À quoi bon au surplus discuter les témoignages d’autrui ? Que l’on consulte les travaux-en tous genres qu’a laissés Cellini, les œuvres de sa plume aussi bien que les œuvres de son ciselet : on s’assurera qu’en dehors des questions de fabrication, il y a peu de profit à tirer de ses théories et de ses exemples. Je me trompe : la publication des Traités de l’Orfèvrerie et de la Sculpture peut avoir son utilité, précisément à cause du caractère tout matériel des préceptes qu’ils renferment. Rapproché d’autres publications où l’art est envisagé de beaucoup plus haut, — de l’ouvrage de Vasari par exemple, — ce livre fera d’autant mieux ressortir les vrais titres de l’ancienne école. Puissent les artistes italiens comprendre le rôle que ce passé leur impose ! Qu’ils désespèrent de reconquérir pleinement l’héritage de leurs ancêtres, cela se conçoit de reste.
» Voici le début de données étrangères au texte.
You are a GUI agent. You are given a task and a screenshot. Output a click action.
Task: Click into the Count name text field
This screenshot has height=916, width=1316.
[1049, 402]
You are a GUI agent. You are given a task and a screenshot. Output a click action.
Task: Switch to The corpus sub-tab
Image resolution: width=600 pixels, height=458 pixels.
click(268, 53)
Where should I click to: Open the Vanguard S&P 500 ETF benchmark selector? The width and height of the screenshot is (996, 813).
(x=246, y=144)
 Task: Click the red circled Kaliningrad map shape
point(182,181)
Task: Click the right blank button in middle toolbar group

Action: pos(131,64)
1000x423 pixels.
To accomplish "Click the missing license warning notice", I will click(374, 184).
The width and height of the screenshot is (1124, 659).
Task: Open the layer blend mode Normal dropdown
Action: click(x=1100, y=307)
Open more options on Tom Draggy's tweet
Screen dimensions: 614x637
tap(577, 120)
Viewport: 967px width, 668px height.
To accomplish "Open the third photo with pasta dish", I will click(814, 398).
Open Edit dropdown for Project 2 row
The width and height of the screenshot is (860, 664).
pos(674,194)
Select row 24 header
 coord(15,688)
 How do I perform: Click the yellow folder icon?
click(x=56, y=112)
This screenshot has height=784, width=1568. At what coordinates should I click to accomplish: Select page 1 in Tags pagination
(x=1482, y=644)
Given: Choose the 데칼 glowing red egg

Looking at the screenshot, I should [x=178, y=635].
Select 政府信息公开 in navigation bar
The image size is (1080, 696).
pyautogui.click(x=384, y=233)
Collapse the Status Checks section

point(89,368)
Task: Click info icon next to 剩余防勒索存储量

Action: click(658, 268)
Faut-il pour cela qu’ils poussent le sentiment de leur déchéance jusqu’à s’humilier devant l’art étranger, jusqu’à porter tantôt la livrée de l’art français, tantôt quelque autre déguisement, — que dis-je ? — jusqu’à chercher dans les perfectionnemens du procédé photographique les maigres succès que, faute de mieux, l’on poursuit aussi en Amérique ? D’assez grands modèles leur sont proposés, assez de traditions subsistent, pour qu’il leur soit facile de s’informer de leurs devoirs. Qu’ils laissent à d’autres les ambitions vulgaires. Peut-être sont-ils condamnés à ne représenter que des souvenirs, à perpétuer seulement le nom d’une race illustre : quoi qu’il arrive, ce nom leur reste, ces souvenirs leur appartiennent ; c’est à eux de les respecter les premiers et de porter fièrement l’indigence actuelle en se rappelant les grandeurs d’un passé qui, fort heureusement, revit ailleurs que dans les travaux de Cellini.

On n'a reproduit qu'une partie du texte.